Deep Self Care

Deep self care is an approach to healing that goes beyond typical, prescribed activities for dealing with burnout, stress, or other concerns. Well meaning people might encourage you to find a hobby, change your diet or take some time off. These kinds of activities are important, and may be the beginning of making a positive change in your life. However, when not accompanied by inner work, self care might feel good in the moment, but the effects may not last very long. You soon find yourself slipping back into the same old patterns of negative thinking, habits, or overwhelm. That’s because these activities are only supplementary to, or one part of, deep self care. It’s like putting a bandaid on a wound that actually needs stitches.
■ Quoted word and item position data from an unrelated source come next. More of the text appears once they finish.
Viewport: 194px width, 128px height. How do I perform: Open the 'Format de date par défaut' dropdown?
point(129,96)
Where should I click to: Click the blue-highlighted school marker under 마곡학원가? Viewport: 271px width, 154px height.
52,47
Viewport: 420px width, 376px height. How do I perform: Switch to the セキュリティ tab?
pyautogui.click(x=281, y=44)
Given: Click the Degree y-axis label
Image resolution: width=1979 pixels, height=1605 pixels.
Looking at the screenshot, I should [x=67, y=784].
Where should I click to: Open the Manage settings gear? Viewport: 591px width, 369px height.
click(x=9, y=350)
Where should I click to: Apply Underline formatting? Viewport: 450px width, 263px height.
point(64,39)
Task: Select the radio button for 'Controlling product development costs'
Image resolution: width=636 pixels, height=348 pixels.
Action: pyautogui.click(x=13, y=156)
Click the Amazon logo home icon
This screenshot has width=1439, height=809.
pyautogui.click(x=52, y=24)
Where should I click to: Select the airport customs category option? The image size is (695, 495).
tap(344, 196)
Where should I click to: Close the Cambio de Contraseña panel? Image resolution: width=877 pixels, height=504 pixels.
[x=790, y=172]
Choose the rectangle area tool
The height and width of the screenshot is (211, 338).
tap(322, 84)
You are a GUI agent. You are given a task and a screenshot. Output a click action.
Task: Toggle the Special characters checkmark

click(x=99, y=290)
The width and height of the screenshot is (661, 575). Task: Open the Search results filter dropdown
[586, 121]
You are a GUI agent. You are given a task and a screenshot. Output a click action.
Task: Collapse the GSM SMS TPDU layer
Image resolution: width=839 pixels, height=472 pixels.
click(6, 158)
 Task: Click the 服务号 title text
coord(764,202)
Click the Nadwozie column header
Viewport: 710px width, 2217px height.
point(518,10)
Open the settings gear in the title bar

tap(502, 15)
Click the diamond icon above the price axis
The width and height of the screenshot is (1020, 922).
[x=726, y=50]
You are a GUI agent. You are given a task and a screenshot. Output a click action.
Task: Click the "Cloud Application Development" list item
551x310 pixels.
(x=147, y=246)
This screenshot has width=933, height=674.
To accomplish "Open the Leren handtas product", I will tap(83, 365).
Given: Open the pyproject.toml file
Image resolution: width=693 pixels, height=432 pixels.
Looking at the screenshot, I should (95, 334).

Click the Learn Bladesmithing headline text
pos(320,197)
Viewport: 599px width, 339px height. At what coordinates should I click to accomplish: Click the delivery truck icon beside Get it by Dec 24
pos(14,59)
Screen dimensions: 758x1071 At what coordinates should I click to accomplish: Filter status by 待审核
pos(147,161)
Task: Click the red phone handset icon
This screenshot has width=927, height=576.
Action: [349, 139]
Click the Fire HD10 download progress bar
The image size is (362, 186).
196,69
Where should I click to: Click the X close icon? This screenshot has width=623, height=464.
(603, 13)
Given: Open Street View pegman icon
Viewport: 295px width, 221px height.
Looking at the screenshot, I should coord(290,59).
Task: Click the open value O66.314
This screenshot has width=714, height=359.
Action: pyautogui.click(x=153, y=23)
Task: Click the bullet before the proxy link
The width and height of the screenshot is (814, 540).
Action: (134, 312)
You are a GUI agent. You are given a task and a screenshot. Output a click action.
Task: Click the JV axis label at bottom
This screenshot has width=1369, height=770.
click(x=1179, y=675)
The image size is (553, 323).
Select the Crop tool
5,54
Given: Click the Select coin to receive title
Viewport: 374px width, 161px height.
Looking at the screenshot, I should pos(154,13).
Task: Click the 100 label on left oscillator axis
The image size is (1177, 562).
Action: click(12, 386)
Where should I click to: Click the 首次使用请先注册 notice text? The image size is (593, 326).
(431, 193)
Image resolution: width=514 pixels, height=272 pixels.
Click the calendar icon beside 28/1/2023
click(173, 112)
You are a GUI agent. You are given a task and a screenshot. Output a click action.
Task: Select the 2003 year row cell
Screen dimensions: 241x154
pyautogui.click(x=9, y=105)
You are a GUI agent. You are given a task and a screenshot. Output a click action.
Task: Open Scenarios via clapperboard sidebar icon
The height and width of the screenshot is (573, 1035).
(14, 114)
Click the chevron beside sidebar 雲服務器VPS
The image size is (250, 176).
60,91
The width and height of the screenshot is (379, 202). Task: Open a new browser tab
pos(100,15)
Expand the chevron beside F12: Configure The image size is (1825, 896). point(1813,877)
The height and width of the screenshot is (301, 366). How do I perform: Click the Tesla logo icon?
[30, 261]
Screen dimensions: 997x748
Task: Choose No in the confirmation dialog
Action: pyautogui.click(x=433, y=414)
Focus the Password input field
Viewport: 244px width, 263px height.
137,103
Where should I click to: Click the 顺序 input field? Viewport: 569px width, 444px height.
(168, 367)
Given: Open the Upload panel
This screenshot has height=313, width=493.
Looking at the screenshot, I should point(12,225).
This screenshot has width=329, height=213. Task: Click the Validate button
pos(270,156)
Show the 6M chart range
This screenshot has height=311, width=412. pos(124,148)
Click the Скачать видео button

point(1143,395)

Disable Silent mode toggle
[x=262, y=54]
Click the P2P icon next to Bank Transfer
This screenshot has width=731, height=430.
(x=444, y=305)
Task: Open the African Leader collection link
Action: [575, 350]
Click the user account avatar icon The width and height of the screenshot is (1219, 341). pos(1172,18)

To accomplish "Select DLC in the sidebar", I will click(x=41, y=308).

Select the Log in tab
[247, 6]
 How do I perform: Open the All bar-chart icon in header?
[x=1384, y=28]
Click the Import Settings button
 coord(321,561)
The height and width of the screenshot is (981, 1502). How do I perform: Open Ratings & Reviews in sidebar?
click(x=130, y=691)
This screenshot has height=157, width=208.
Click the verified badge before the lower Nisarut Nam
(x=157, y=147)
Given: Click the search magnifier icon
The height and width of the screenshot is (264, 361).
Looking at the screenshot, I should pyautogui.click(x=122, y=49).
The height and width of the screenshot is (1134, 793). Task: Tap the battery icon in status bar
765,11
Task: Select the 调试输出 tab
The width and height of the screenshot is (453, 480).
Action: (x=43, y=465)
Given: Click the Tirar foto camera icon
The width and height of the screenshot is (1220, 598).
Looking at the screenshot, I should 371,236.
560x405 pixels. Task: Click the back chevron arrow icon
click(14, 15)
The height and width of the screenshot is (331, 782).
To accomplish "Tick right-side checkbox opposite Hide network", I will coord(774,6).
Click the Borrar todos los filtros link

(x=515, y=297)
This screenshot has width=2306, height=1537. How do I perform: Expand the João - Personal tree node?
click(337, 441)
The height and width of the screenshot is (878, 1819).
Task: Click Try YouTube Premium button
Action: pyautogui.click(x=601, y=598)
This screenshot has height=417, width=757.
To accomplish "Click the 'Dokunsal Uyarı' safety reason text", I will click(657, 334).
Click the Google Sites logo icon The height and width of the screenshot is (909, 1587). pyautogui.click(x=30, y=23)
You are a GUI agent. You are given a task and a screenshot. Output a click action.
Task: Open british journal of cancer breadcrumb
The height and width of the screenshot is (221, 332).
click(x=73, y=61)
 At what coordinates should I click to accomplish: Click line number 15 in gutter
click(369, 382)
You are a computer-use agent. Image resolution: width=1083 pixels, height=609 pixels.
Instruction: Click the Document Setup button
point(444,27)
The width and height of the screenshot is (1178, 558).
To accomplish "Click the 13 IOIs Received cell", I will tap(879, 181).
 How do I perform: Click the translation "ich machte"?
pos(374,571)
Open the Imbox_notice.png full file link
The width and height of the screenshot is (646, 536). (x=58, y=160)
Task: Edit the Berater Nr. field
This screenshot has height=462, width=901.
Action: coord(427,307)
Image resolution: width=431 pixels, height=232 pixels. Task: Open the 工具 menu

If you are experiencing burnout, compassion fatigue, or other unresolved concerns, you might be finding it nearly impossible to even practice self care. Or when you do, you might not be able to really get into it. You might be self-sabotaging (“I overslept again”, “I drank way too much last night”, etc.). You might be flooded with anxious thoughts when you try to slow down. Or, maybe you just feel very uncomfortable or guilty about whatever self care activity you choose to do.

I believe that deep self care involves nurturing your mental and emotional health, learning to eventually let go of the guilt and discomfort. This deep self care can come in many forms, such as seeking an elder to consult with, beginning to practice mindfulness, or attending therapy. I view therapy is an act of deep self care because it involves slowing down, listening to yourself and then beginning to meet your own needs, sometimes for the first time. A skilled therapist can help you figure out why or how you find yourself in this place. Or, if you already know the “why”, therapy can also help you move forward from there. Not because a therapist can help keep you accountable (I would argue that this is more of a coaching role), but I think it’s more because sometimes you need another person, who is free from the biases of your friends and family, to help shift the perspective, to help you see your power.

Therapy also creates a safe place to process the uncomfortable feelings that accompany change and enable healing. The therapy space is a liminal space; it is in-between your everyday reality and your inner self - a practice grounds. It’s a place where you can experiment with change in a non-threatening way. Art therapy and other experiential therapies are particularly helpful, because they allow us to practice positive changes in a non-threatening way, before those changes into real life.